Toutes les réclamations relevant du contentieux général doivent obligatoirement faire l’objet d’une saisine de la commission de recours amiable avant tout recours devant le tribunal ; à défaut la demande est irrecevable.
Or, pour saisir la Commission de recours Amiable il faut lui soumettre une décision de l’organisme, qui est dans la plupart des cas : une mise en demeure.
La commission de recours amiable ne statuant que sur les réclamations formées contre les décisions prises par les organismes de sécurité sociale, la demande portée directement devant la commission et le tribunal sans avoir été formulée au préalable devant l’organisme concerné est irrecevable [3].
C’est ainsi qu’une difficulté procédurale majeure apparaît et qui n’a pas été explicitement prévue par un texte sur le cas suivant :
si un cotisant n’est pas d’accord sur le décompte des sommes qui lui sont présentées par l’organisme (ou consultable sur le site) et qu’il ne veut pas attendre une décision de mise en demeure pour faire valoir ses arguments comment peut-il saisir la commission de recours amiable (et ensuite le tribunal) en l’absence de décision ?
La question est épineuse car lui fermer toute discussion reviendrait à le placer de facto en situation de défendeur sur une mise en demeure, le privant en quelque-sorte de la qualité de demandeur.
Si l’on en croit la Cour de cassation à qui a été soumis cette question et reprise par la RJS 3/02 n°351 :
« Dès lors que, selon l’article R 142-1 du Code de la sécurité sociale, le requérant doit préalablement saisir la commission de recours amiable de tout litige portant sur une demande formée auprès d’un organisme social, et qu’aucune impossibilité d’agir n’est invoquée, l’irrecevabilité ne peut qu’être opposée à une saisine directe du tribunal des affaires de sécurité sociale.
En effet, et à supposer que par sa carence à traiter d’une réclamation, la caisse ne notifie pas sa décision de rejet de celle-ci, le recours ne sera jamais frappé de forclusion devant la commission de recours amiable, ni par voie de conséquence devant le tribunal.
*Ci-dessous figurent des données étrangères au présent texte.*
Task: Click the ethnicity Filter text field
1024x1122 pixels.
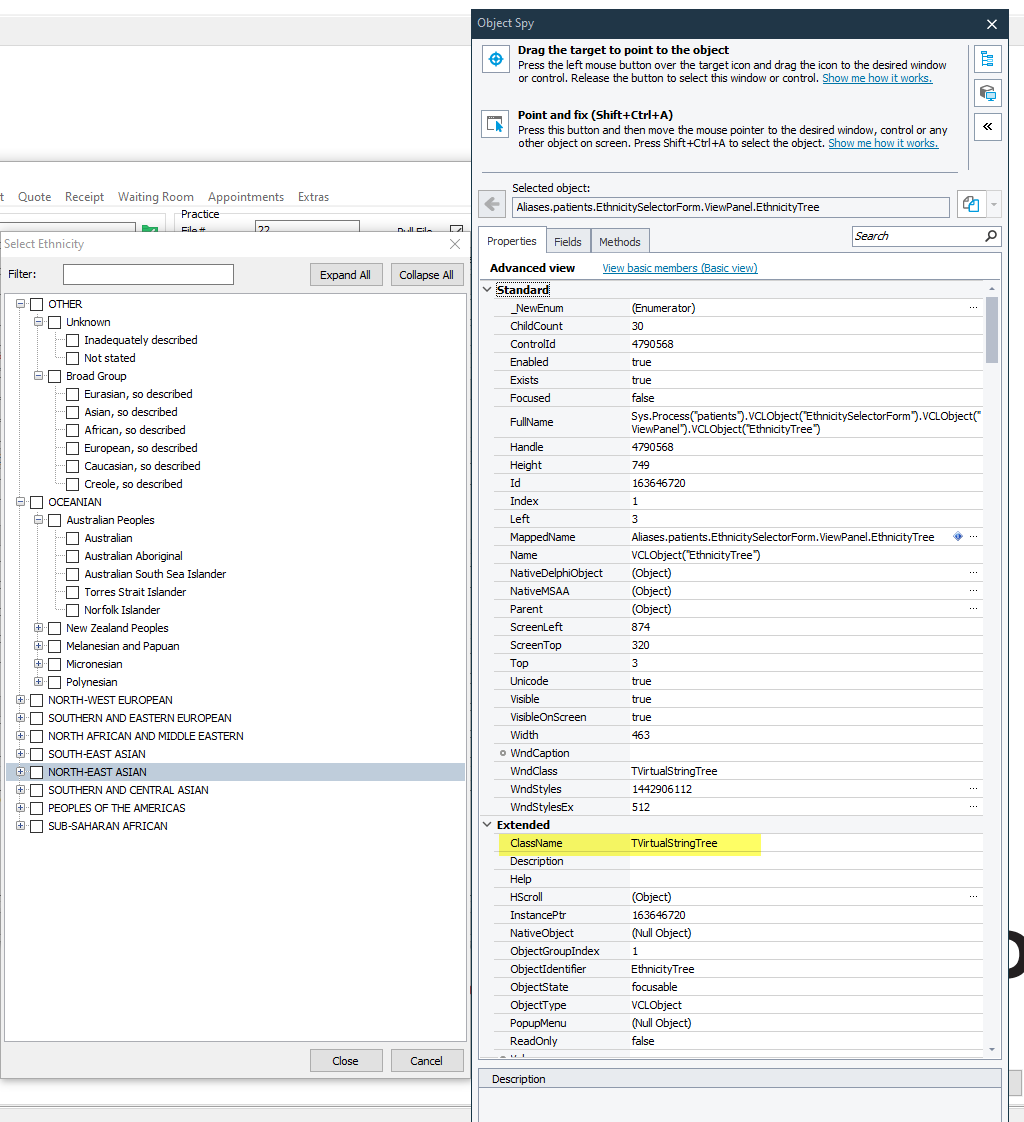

Par ailleurs, rien ne s’oppose à ce qu’un assuré saisisse la commission de recours amiable à l’encontre du silence abusif d’une caisse privant l’assuré de ses droits. La commission devant laquelle serait portée la contestation serait supposée avoir rejeté le recours en cas de silence valant implicitement rejet à l’issue d’un mois, en application de l’article R 142-6 » [4].
Partant de ce raisonnement, le cotisant pourrait mettre en demeure l’organisme de sécurité sociale de prendre position sur ses arguments (de prescription ou recalcul de dette notamment) et, dans le cas de rejet explicite ou implicite, il semblerait que celui-ci puisse dès lors endosser la qualité de demandeur en saisissant la Commission de Recours Amiable et si besoin les juridictions de fond.
Ainsi, tout cotisant aurait intérêt à faire d’ores et déjà le point des sommes potentiellement dues par les organismes de sécurité sociale et agir sur ses contestations sans attendre qu’on les lui réclame.